The direction of health service policy in England is for more diversification in the design, commissioning and provision of health care services. The case study which is the subject of this paper was selected specifically because of the partnering with a private sector organisation to manage whole system redesign of primary care and to support the commissioning of services for people with long term conditions at risk of unplanned hospital admissions and associated service provision activities. The case study forms part of a larger Department of Health funded project on the practice of commissioning which aims to find the best means of achieving a balance between monitoring and control on the one hand, and flexibility and innovation on the other, and to find out what modes of commissioning are most effective in different circumstances and for different services.

Methods

A single case study method was adopted to explore multiple perspectives of the complexities and uniqueness of a public-private partnership referred to as the “Livewell project”. 10 single depth interviews were carried out with key informants across the GP practices, the PCT and the private provider involved in the initiative.

Results

The main themes arising from single depth interviews with the case study participants include a particular understanding about the concept of commissioning in the context of primary care, ambitions for primary care redesign, the importance of key roles and strong relationships, issues around the adoption and spread of innovation, and the impact of the current changes to commissioning arrangements.
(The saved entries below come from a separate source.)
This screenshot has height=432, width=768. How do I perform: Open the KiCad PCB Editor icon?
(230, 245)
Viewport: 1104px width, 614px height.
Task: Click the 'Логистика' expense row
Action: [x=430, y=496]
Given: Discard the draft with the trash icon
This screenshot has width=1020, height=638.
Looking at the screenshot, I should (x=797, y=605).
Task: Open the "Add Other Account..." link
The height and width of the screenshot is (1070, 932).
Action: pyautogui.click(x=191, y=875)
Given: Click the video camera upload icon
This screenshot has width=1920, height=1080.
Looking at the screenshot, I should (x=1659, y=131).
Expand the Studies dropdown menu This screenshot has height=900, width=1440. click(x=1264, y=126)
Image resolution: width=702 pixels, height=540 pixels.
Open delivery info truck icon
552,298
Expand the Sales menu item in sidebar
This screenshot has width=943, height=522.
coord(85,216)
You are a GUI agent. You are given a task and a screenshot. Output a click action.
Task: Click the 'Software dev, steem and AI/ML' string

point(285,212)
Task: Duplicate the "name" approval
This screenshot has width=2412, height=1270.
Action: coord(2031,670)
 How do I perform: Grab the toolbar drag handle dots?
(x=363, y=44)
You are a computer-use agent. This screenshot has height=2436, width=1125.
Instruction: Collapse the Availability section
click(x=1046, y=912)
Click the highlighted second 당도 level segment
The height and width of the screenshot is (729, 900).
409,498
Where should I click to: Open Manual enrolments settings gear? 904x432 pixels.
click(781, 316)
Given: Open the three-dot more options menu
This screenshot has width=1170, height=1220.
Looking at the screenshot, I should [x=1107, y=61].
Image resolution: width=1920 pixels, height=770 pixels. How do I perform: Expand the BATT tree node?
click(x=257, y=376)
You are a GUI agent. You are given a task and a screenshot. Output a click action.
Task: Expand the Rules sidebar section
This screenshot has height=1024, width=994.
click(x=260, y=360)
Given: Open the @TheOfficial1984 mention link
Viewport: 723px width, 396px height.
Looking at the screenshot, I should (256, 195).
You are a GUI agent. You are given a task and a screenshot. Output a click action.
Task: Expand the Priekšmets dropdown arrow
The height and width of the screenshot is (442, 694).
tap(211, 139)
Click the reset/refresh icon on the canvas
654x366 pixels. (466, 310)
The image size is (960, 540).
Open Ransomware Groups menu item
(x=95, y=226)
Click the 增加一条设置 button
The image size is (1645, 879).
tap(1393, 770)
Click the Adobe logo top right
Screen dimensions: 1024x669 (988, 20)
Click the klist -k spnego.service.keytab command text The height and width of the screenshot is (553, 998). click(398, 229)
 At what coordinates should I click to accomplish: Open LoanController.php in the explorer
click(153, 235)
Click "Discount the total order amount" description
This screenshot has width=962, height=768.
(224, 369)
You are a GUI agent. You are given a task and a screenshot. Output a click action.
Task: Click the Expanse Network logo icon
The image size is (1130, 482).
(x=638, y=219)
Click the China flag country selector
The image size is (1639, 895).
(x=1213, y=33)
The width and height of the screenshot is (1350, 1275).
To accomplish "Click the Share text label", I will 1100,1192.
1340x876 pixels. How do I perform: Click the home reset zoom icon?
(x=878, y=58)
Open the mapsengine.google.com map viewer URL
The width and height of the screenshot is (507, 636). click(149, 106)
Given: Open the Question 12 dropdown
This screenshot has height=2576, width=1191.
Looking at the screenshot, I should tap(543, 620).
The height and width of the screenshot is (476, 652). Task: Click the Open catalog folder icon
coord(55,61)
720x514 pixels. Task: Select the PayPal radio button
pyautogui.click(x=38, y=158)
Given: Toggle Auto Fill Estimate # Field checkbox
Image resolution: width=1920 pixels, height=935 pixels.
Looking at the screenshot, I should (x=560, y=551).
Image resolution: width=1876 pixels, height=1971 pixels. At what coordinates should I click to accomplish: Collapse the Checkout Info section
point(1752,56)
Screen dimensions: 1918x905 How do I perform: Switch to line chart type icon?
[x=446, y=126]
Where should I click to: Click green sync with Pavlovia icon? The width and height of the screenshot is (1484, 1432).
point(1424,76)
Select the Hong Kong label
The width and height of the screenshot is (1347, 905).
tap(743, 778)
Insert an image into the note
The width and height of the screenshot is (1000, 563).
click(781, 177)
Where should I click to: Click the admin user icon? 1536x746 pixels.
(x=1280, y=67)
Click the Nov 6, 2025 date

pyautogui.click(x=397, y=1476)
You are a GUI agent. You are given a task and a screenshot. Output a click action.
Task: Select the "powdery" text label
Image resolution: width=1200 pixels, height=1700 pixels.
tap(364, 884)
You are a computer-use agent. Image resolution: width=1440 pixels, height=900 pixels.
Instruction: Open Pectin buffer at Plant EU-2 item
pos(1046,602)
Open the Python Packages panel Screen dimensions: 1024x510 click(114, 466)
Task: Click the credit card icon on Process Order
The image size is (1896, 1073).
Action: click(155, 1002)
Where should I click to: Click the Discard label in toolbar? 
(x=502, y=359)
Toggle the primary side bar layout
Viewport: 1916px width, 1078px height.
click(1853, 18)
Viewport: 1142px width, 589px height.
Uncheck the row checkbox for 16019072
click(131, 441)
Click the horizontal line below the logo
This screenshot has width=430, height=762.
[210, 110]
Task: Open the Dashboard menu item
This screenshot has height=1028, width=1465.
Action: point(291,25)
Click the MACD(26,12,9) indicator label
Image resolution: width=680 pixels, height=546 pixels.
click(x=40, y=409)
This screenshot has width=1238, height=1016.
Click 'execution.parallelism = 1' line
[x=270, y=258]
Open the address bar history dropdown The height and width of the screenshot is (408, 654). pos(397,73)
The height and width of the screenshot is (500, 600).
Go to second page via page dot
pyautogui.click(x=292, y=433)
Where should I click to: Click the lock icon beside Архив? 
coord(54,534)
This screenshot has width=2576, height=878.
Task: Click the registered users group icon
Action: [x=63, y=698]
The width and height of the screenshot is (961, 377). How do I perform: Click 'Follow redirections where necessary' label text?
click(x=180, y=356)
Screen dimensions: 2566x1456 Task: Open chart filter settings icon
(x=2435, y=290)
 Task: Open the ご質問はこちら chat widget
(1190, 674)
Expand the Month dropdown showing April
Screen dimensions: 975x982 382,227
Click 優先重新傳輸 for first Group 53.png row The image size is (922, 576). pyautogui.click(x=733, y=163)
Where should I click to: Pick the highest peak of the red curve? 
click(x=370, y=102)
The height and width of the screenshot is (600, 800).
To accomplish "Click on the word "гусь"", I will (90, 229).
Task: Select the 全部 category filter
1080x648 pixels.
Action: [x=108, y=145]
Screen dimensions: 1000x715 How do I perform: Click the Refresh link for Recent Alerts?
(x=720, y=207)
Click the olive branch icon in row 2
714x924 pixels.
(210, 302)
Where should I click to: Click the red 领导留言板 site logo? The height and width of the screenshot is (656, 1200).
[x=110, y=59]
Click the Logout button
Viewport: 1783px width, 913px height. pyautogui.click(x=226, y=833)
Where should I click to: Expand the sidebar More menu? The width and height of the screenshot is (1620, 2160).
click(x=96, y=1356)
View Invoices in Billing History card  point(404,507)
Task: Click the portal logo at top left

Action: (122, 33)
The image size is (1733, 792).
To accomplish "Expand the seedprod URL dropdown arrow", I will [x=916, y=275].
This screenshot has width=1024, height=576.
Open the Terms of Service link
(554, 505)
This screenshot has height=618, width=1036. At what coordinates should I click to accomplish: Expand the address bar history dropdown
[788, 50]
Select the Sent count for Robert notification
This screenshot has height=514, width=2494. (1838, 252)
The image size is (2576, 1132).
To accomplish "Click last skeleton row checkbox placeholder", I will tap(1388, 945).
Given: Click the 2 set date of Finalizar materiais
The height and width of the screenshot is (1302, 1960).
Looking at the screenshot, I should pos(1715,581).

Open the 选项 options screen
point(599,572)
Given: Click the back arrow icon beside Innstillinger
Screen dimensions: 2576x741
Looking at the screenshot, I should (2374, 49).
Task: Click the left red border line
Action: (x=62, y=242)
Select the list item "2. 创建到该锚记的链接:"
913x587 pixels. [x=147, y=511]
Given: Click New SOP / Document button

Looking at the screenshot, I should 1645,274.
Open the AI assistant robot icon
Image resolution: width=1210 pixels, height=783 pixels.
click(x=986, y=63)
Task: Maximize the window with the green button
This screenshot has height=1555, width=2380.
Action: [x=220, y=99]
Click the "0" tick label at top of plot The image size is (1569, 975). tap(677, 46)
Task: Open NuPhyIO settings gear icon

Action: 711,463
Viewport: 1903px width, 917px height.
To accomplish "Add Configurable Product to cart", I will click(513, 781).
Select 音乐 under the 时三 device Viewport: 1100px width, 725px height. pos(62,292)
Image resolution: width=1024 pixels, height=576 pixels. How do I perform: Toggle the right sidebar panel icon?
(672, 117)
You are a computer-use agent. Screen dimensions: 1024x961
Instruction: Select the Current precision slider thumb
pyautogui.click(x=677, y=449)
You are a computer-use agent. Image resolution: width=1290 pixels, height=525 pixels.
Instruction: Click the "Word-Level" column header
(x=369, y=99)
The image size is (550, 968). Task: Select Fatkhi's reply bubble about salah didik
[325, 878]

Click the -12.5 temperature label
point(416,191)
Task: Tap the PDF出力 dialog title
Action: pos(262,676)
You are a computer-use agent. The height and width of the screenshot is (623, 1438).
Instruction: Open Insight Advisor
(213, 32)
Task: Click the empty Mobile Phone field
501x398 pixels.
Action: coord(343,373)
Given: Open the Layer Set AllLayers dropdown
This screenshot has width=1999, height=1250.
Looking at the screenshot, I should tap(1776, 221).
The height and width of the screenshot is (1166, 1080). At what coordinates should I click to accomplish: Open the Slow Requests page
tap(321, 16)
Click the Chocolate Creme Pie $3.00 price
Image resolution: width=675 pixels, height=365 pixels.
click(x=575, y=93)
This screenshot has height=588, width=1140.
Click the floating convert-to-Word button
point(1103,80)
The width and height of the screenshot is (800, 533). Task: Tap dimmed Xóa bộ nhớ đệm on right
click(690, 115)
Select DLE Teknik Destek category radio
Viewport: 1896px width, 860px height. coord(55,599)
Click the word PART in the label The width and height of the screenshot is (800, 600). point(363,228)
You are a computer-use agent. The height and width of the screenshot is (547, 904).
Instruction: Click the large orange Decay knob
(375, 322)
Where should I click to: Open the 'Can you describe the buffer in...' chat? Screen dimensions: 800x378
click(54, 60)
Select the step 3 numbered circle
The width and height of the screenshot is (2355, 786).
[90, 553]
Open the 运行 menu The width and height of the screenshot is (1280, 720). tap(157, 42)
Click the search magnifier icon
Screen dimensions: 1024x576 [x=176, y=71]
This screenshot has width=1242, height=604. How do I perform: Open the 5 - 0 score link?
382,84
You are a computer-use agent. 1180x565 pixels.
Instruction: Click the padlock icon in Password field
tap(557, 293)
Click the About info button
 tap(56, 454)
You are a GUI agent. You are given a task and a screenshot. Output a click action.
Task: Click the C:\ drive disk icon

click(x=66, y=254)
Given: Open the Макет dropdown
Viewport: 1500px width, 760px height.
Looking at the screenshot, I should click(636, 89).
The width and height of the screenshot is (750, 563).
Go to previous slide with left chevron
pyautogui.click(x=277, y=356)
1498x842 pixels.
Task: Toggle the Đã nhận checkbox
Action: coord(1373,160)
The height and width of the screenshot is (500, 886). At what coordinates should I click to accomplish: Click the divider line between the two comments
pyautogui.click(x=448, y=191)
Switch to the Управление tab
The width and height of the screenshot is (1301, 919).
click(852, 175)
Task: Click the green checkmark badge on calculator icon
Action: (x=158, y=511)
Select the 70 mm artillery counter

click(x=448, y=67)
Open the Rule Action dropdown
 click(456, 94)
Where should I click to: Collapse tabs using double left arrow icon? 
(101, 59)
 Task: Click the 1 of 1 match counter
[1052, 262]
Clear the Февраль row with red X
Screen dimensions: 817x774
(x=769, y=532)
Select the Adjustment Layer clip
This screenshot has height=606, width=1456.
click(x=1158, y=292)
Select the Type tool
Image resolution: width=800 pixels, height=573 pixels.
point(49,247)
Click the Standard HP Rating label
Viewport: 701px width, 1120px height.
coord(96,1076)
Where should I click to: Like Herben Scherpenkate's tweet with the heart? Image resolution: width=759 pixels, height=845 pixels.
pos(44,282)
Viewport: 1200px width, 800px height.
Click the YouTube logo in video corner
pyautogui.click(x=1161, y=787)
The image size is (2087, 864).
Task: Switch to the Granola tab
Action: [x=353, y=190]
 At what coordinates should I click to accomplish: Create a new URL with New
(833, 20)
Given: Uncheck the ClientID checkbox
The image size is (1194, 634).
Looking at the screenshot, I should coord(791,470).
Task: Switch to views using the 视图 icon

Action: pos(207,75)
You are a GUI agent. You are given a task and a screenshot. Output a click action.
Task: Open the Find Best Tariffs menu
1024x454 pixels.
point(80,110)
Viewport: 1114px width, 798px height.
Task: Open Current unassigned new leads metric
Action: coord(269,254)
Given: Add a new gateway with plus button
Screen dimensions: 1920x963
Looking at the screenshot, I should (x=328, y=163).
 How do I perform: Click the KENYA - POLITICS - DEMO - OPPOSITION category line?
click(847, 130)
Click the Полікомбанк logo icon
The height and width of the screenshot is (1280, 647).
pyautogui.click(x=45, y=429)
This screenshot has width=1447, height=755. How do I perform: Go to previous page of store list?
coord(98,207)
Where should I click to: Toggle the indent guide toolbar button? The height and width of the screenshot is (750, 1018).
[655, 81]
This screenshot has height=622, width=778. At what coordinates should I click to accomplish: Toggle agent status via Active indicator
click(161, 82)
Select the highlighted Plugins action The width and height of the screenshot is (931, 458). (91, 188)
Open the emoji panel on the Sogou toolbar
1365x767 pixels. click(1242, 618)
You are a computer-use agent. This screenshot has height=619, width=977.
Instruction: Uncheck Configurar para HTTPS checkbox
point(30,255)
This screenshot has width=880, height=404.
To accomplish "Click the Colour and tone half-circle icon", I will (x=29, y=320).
The findings identified a close and high trust relationship between GPs (the commissioners) and the private commissioning support and provider firm. The antecedents to the contract for the project being signed indicated the importance of leveraging external contacts and influence (resource dependency theory).

Conclusions

The study has surfaced issues around innovation adoption in the healthcare context. The case identifies ‘negotiated order’, managerial performance of providers and disciplinary control as three media of power used in combination by commissioners. The case lends support for stewardship and resource dependency governance theories as explanations of the underpinning conditions for effective commissioning in certain circumstances within a quasi marketised healthcare system.